Experiments on a new flexible sensor that acts like a temporary tattoo has provided remarkable proof that it can detect a person’s blood glucose levels. This could definitely make life easier for diabetes patients.
Researcher Amay Bandokar rom University of California, San Diego, who lead the study, describes “The concentration of glucose extracted by the non-invasive tattoo device is almost hundred times lower than the corresponding level in the human blood. Thus we had to develop highly sensitive glucose sensor that could detect such low levels of glucose with high selectivity.”
The researcher describe “The sensor represents the first example of an easy-to-wear flexible tattoo-based epidermal diagnostic device combining reverse iontophoretic extraction of interstitial glucose and an enzyme-based amperometric biosensor.”
He goes on to describe the plans for future development of this device.
“The readout instrument for patients will eventually have Bluetooth capabilities to send this information directly to the patient’s doctor in real-time or store data in the cloud,” reported Indian graduate student Amay Bandodkar. He was part of the UCSD team responsible for this breakthrough. He continues, “Presently, the tattoo sensor can easily survive for a day.

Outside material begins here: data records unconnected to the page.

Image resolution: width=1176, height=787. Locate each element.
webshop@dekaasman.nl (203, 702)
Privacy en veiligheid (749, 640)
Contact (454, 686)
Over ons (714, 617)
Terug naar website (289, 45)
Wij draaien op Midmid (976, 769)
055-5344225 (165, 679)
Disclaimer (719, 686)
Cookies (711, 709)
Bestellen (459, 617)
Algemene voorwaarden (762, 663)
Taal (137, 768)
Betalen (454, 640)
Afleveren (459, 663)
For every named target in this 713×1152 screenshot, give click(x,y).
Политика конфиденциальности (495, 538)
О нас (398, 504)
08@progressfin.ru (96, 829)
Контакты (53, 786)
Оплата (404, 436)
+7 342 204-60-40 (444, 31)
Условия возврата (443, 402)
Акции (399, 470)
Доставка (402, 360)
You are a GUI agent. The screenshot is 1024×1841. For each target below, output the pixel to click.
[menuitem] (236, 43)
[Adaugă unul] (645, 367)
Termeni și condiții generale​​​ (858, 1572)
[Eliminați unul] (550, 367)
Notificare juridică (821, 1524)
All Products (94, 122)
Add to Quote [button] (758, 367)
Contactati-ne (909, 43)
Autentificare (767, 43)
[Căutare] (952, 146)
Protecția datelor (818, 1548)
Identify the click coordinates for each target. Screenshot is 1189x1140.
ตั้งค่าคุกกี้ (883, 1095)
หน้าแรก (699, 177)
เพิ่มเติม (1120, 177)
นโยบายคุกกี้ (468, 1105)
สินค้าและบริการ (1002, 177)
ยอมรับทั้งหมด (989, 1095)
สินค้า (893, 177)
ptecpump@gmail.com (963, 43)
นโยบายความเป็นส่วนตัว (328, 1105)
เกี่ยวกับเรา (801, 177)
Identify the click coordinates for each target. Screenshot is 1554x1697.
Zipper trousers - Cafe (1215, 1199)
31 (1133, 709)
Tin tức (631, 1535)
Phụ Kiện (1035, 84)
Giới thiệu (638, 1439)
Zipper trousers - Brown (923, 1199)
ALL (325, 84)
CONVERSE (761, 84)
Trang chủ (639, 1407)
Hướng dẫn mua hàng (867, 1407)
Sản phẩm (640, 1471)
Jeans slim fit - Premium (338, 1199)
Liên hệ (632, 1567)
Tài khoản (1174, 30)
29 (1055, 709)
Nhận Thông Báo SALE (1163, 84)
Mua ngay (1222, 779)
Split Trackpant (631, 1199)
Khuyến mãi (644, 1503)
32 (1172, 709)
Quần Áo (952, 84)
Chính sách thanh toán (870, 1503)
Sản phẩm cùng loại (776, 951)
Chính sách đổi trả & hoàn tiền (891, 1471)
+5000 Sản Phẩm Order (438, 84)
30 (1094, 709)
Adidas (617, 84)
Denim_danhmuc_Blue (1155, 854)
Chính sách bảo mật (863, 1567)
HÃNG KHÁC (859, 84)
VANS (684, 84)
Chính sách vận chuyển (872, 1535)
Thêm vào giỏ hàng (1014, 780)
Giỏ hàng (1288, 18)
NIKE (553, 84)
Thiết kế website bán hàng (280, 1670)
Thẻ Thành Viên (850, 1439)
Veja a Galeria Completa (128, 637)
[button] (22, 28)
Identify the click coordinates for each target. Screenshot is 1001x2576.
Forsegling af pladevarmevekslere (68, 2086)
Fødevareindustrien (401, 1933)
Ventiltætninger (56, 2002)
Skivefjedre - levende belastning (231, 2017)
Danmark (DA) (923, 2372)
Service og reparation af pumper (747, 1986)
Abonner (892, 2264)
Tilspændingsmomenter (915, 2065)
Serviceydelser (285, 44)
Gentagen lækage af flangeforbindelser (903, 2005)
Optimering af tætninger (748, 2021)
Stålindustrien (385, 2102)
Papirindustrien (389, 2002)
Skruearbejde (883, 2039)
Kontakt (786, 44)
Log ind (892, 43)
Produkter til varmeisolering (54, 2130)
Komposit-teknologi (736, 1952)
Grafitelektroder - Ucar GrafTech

These are extremely inexpensive—a few cents—and hence can be replaced without much financial burden on the patient.”
Bandodkar goes on to explain, “Carbohydrate-rich diets and the related insulin spike is one of the major reasons for several of the modern lifestyle diseases faced by humans, especially in developed countries like the USA.” He describes that a noninvasive glucose monitor could be attractive to a wide range of people who suffer from Type 2 diabetes.
The researchers conclude “The new tattoo-based iontophoretic-biosensing platrofm could readily be expanded towards the noninvasive monitoring of other chemical markers present in interstitial fluid and potentially for transcutaneous drug delivery.”